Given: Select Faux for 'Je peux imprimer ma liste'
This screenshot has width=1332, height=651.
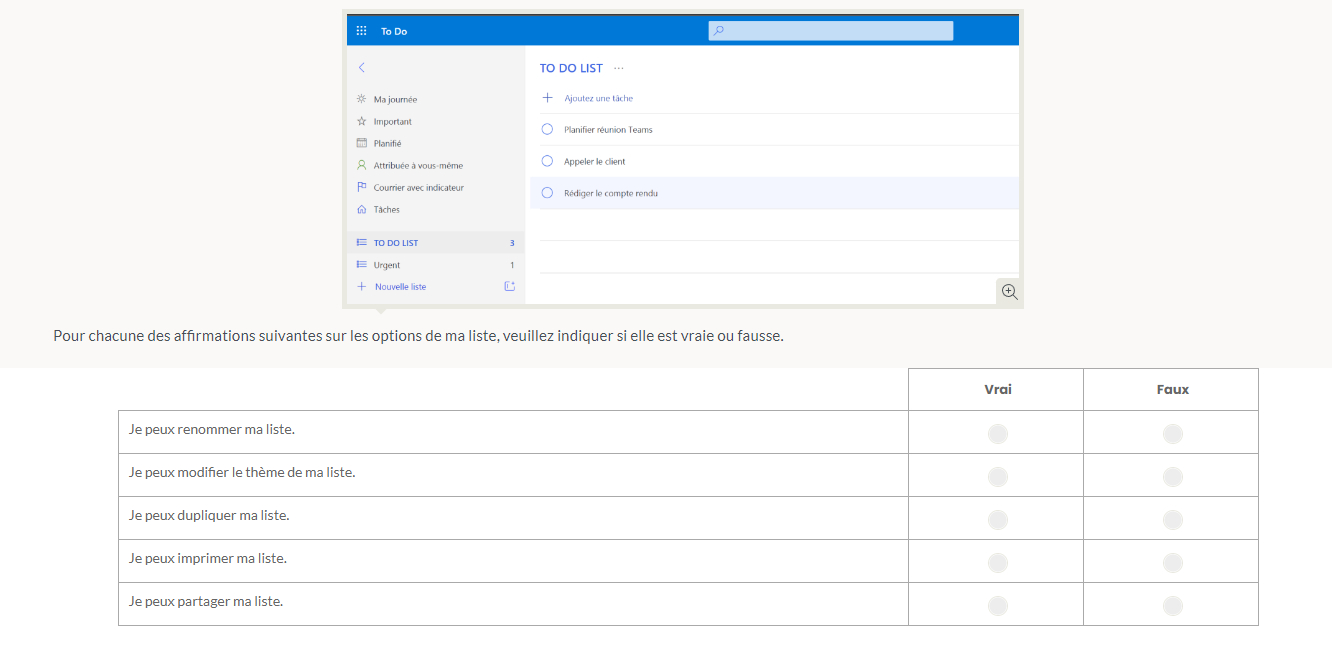Looking at the screenshot, I should pos(1172,562).
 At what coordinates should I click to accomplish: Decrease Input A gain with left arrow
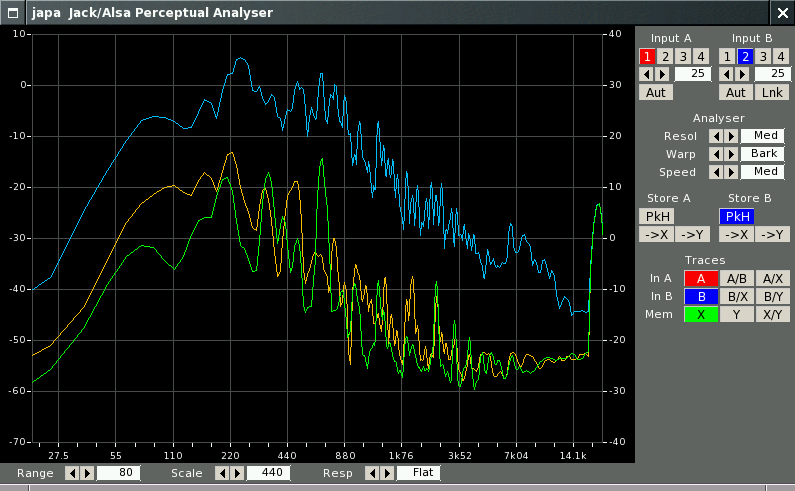646,74
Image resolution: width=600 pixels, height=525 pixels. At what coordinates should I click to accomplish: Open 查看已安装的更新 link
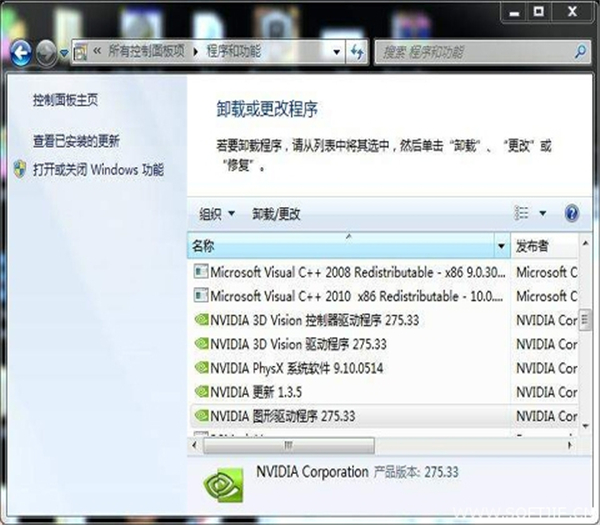76,141
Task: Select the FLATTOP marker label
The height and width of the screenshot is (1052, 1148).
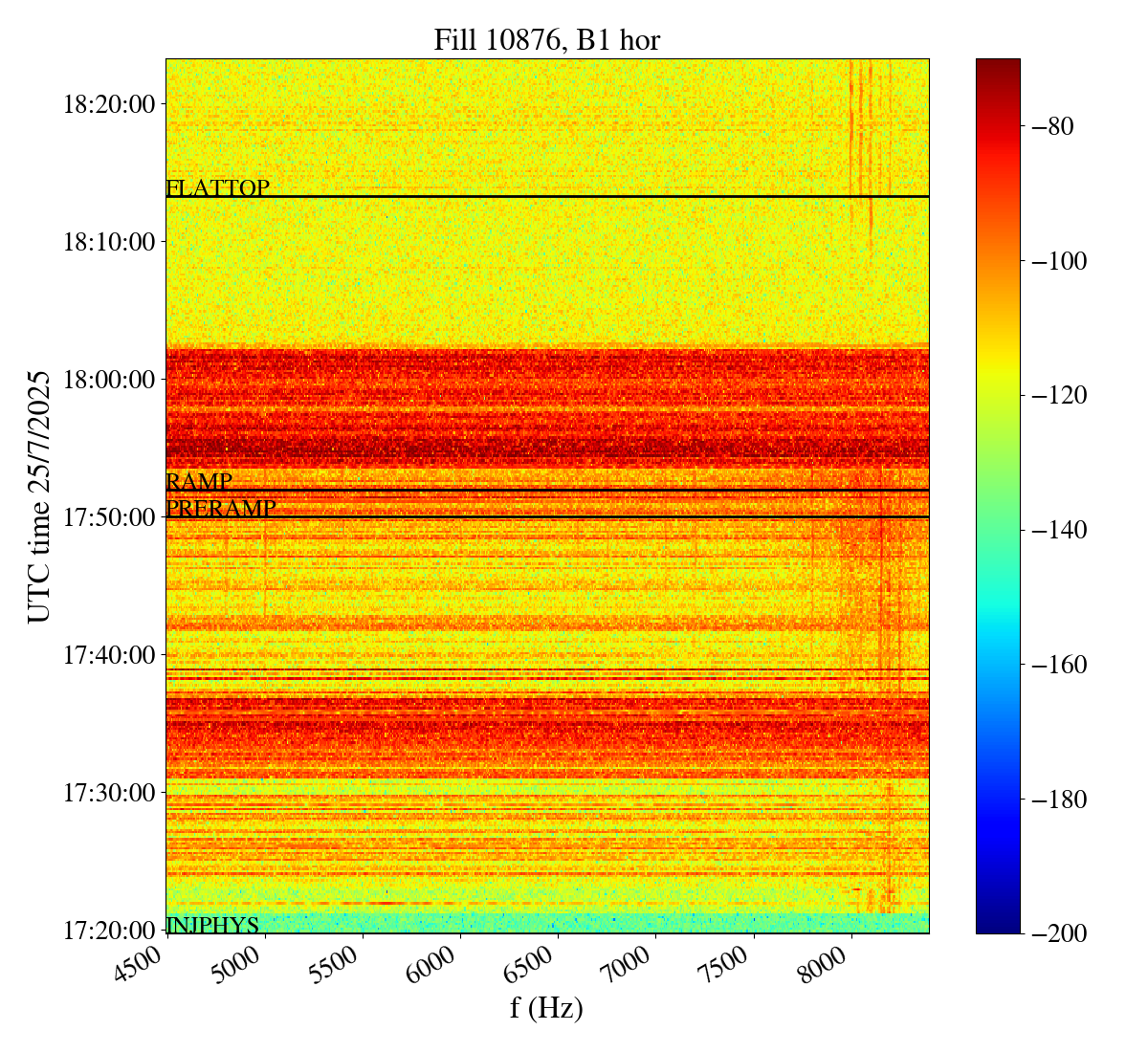Action: coord(217,188)
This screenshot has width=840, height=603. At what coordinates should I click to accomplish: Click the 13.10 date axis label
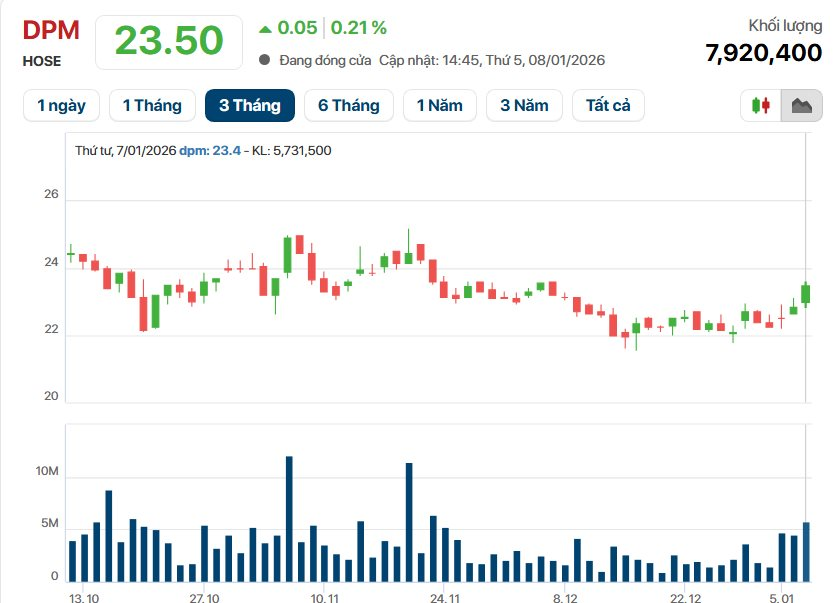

★ ★ ★ ★ ★

Work item
Only the pictures are to be excluded; all other parts of the records above are to be given exactly.

Solution for this task
Given: Select Faux for 'Je peux imprimer ma liste'
This screenshot has width=1332, height=651.
Looking at the screenshot, I should pos(1172,562).
 At what coordinates should I click to accomplish: Decrease Input A gain with left arrow
646,74
Image resolution: width=600 pixels, height=525 pixels. At what coordinates should I click to accomplish: Open 查看已安装的更新 link
76,141
Task: Select the FLATTOP marker label
The height and width of the screenshot is (1052, 1148).
Action: coord(217,188)
This screenshot has width=840, height=603. At what coordinates should I click to accomplish: Click the 13.10 date axis label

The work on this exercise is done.